Wanaloka.com – Beberapa izin usaha pertambangan (IUP) di Kawasan Raja Ampat, Papua Barat Daya telah dicabut pemerintah. Namun sejumlah perusahaan masih menggugat pencabutan itu dan berpotensi kembali beroperasi sehingga memunculkan kekhawatiran di kalangan pemerhati lingkungan dan akademisi.
Lebih memprihatinkan lagi, sebagian wilayah tambang berada di kawasan Geopark Raja Ampat. Itu adalah wilayah konservasi yang secara hukum dan etika semestinya dilindungi secara ketat. Situasi ini menjadi ujian serius bagi komitmen pemerintah dalam menjaga keberlanjutan kawasan-kawasan strategis nasional.
Prosedur perizinan disunat
Dosen Fakultas Kehutanan UGM, Hatma Suryatmojo mengingatkan, kegiatan pertambangan di kawasan hutan harus melalui prosedur yang ketat dan berlapis, terutama jika lokasi tambang berada di kawasan konservasi, termasuk hutan lindung. Prosedur ini seringkali dipersingkat atau dilewati secara tidak semestinya, apalagi saat kepentingan ekonomi mendominasi pertimbangan lingkungan.
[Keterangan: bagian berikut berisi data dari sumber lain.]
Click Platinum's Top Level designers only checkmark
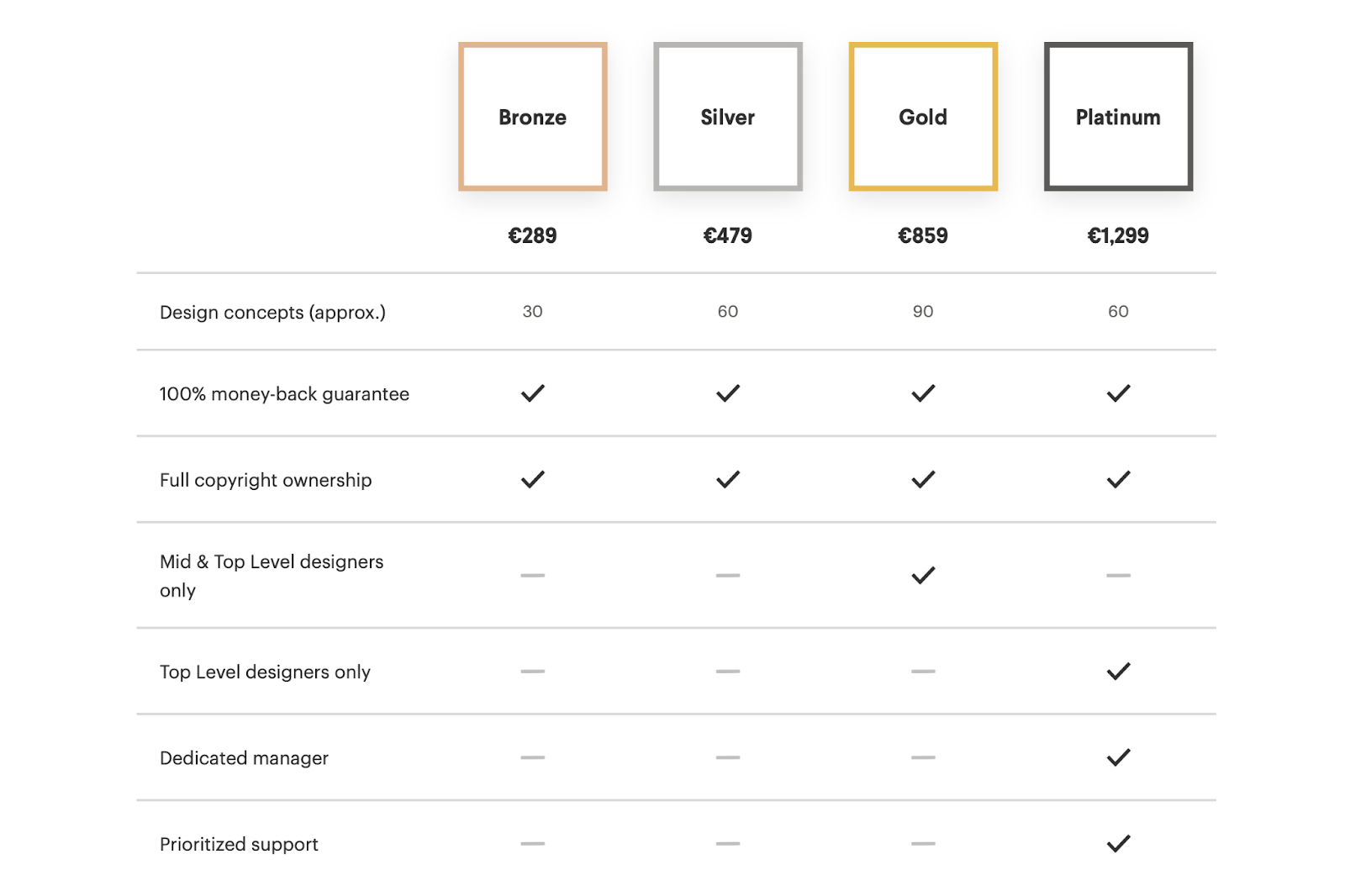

Baca juga: Kompensasi Jejak Karbon, Kementerian Kehutanan Butuh Tanam 980 Ribu Pohon
“Perubahan peruntukan kawasan hutan menjadi area tambang seharusnya melalui perubahan tata ruang maupun pelepasan kawasan hutan sesuai aturan,” jelas Mayong, sapaan akrabnya, Rabu, 18 Juni 2025.
Untuk dapat menambang di kawasan hutan, perusahaan tidak hanya harus mengantongi IUP dari Kementerian Energi Sumber Daya Mineral (ESDM). Namun juga harus mendapatkan izin pemanfaatan kawasan hutan dari Kementerian Kehutanan yang saat ini disebut PPKH (Persetujuan Penggunaan Kawasan Hutan).
Mayong menyayangkan terhadap perusahaan yang awalnya hanya mengantongi izin eksplorasi, tetapi langsung melangkah ke aktivitas produksi tanpa pengawasan.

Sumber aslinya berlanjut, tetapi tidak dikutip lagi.